(Dataset entries)
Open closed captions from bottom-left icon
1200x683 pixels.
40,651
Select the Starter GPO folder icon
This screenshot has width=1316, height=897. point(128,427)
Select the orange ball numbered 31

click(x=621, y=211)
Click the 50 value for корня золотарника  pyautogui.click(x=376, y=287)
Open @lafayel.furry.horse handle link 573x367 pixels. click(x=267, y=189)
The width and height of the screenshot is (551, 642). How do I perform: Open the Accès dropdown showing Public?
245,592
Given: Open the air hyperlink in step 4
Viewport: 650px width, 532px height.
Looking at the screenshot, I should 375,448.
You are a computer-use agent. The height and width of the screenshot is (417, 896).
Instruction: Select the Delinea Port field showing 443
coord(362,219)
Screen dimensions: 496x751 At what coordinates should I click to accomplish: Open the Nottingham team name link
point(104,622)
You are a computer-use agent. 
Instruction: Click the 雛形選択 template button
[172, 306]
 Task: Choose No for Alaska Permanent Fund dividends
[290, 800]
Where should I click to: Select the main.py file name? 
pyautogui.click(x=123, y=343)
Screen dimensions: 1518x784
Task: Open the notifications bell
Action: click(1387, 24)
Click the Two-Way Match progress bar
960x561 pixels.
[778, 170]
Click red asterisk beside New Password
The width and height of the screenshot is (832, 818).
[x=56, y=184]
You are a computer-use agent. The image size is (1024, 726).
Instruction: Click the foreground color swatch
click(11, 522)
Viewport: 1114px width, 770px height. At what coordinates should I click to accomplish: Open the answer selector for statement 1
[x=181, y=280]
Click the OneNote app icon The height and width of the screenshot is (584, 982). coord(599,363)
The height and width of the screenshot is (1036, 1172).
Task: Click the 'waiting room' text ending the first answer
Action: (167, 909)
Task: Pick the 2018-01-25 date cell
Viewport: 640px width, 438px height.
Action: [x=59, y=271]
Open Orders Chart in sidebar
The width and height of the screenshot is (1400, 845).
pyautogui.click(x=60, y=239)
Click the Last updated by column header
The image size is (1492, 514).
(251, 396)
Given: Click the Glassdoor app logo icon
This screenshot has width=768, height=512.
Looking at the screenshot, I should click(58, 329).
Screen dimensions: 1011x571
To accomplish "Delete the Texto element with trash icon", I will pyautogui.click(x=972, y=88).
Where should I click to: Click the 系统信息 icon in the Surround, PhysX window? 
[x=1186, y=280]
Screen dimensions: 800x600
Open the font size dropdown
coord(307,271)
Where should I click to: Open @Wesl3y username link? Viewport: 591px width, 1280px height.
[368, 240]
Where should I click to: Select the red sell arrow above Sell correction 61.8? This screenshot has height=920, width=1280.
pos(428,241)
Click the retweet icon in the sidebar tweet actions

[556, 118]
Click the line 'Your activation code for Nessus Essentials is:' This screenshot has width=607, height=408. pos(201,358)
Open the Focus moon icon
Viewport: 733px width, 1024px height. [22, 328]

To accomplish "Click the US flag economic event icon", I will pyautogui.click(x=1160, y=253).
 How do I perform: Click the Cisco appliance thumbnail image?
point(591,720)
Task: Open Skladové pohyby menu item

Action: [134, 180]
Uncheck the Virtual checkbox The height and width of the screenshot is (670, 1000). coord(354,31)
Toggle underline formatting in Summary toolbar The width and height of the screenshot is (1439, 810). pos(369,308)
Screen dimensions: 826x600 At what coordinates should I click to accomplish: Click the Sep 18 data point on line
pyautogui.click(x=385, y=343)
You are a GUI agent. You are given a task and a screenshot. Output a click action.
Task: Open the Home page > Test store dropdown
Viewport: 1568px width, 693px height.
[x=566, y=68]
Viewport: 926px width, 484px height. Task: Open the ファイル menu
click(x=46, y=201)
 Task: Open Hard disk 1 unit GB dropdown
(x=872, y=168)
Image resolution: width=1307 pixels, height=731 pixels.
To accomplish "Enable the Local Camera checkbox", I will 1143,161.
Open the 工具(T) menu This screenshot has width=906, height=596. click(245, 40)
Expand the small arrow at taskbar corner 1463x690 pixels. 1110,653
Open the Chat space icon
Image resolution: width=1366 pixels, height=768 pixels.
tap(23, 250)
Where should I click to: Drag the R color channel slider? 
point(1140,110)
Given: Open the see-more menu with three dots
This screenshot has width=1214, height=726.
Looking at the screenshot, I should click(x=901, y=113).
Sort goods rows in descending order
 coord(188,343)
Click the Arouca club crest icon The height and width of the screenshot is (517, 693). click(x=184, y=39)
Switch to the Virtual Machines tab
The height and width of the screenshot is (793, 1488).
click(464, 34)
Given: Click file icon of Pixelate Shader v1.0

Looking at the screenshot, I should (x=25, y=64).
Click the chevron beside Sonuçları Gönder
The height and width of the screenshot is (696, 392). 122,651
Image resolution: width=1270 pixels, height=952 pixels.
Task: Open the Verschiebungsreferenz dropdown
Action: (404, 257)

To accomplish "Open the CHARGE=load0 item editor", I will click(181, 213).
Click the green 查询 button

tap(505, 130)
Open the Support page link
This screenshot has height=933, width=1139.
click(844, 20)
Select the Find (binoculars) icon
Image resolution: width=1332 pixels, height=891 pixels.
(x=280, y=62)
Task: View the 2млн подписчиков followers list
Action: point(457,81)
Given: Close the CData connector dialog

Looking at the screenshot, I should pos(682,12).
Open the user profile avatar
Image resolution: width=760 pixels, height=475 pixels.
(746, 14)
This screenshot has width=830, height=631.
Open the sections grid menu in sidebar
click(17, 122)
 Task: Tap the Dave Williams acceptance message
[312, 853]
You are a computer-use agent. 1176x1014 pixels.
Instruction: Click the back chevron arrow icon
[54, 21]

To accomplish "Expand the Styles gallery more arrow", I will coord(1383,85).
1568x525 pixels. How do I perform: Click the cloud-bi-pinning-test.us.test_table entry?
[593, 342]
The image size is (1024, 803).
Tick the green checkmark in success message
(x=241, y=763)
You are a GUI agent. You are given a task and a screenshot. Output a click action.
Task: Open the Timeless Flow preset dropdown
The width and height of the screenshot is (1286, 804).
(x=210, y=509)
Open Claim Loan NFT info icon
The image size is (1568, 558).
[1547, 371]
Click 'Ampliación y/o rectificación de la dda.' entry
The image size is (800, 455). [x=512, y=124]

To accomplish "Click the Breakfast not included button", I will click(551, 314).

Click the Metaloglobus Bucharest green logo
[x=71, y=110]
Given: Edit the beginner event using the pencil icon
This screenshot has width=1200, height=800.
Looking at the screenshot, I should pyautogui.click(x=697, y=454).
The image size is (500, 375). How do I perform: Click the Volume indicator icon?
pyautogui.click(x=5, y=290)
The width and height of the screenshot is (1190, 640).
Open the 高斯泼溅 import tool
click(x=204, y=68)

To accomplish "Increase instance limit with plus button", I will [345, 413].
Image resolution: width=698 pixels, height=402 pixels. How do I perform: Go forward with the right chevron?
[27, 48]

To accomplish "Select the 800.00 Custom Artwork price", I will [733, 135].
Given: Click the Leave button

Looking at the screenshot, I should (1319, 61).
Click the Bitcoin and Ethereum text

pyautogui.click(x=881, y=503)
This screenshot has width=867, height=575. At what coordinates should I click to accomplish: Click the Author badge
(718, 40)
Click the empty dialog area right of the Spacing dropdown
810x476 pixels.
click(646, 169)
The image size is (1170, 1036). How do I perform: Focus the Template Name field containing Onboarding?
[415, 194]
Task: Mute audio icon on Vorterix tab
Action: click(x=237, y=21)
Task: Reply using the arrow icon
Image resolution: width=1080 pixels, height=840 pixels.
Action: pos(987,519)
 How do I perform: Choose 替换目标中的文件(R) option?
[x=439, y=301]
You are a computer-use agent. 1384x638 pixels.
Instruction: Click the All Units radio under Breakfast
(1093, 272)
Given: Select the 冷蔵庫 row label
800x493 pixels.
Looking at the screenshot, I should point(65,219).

▶ _Problem description_
Copy out every line above where "event" is present.

▶ _Reply to the task_
To accomplish "Click the US flag economic event icon", I will pyautogui.click(x=1160, y=253).
Given: Edit the beginner event using the pencil icon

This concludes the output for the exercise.